─── Цитируемый текст

Вдали от всех парнасов
И всяческих сует
Со мной опять Некрасов
И Афанасий Фет.
 
   Имея в виду провинцию, сказал старший товарищ Рубцова, замечательный русский поэт Владимир Соколов. К сожалению, тоже преждевременно ушедший от нас. Добрейший человек, который не только оделял нас похмельными трешками, но и название книги «Звезда полей» подарил Рубцову.
   Оно, конечно, так – «…Вдали от всех парнасов…» Да не совсем так. Совсем не так!
   У нас не Германия, где при виде шествующего гения по чистой, узкой улочке маленького городка жители замирают и почтительно снимают шляпы. Так было во времена Гете. Кстати, не стоит забывать, что великий Гете еще был и министром в отличие от наших бездолжностных гениев. Впрочем, ныне в Германии от благополучия – напряженка с гениальными поэтами, но это уже другая тема, – и опустим ее ради краткости изложения.
   Россия, к счастью, а может быть, к несчастью, – не Германия. В нашем гигантском отечестве испокон рождались гении в провинциях, а умирали в столицах. За редким исключением, подтверждающим правило. Как говорится: не нами заведено – не нам и отменять.
   Но будоражили и будоражат вечнозеленые умы прекраснодушные мечты о провинциальном рае. Будоражат и советы антисоветские порождают:
   «Задохнешься, Колюня, в Москве-то!.. Задушит тебя она, подлая… Езжай-ка, старик, в Вологду, а еще лучше в Тотьму-Потьму… Там Русь-матушка, там подпитаешься соками-водами… Там, брат, хорошо!..»
   Хорошо там, где нас нет! О-о-очень даже хорошо! Но без нас, многогрешных.
   Нет, граждане советчики-антисоветчики, пить надо все-таки меньше!
   В провинции жить большим поэтам, мягко говоря, противопоказано. Они постоянно на виду губернской или, еще хуже, уездной публики. Они в неотступном кругу праздного, да и чего уж там, завистного, ущербного внимания.

──────

## Указание
Перепишите фрагмент цитируемого текста от слов «Россия, к счастью, а» до слов «нам и отменять.», заменив «гении» на «таланты».

─── Выдержка из данных

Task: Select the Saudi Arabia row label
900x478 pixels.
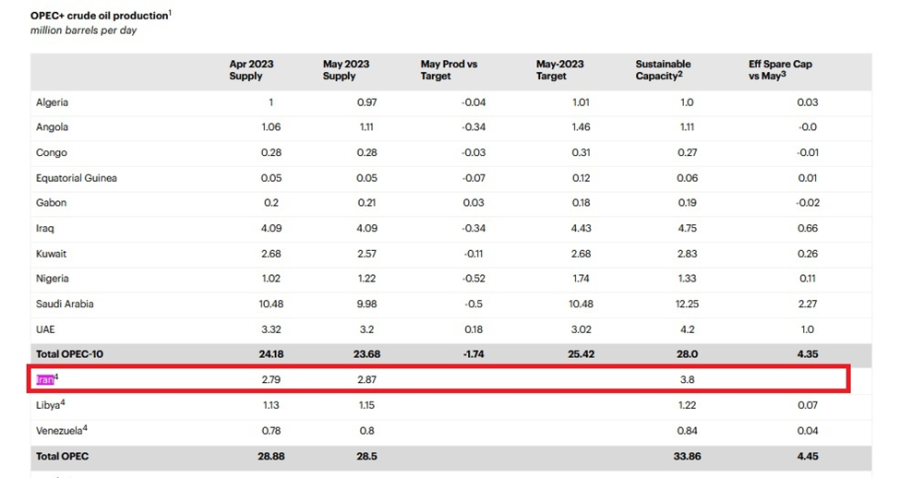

──────

## Ответ на задание
Россия, к счастью, а может быть, к несчастью, – не Германия. В нашем гигантском отечестве испокон рождались таланты в провинциях, а умирали в столицах. За редким исключением, подтверждающим правило. Как говорится: не нами заведено – не нам и отменять.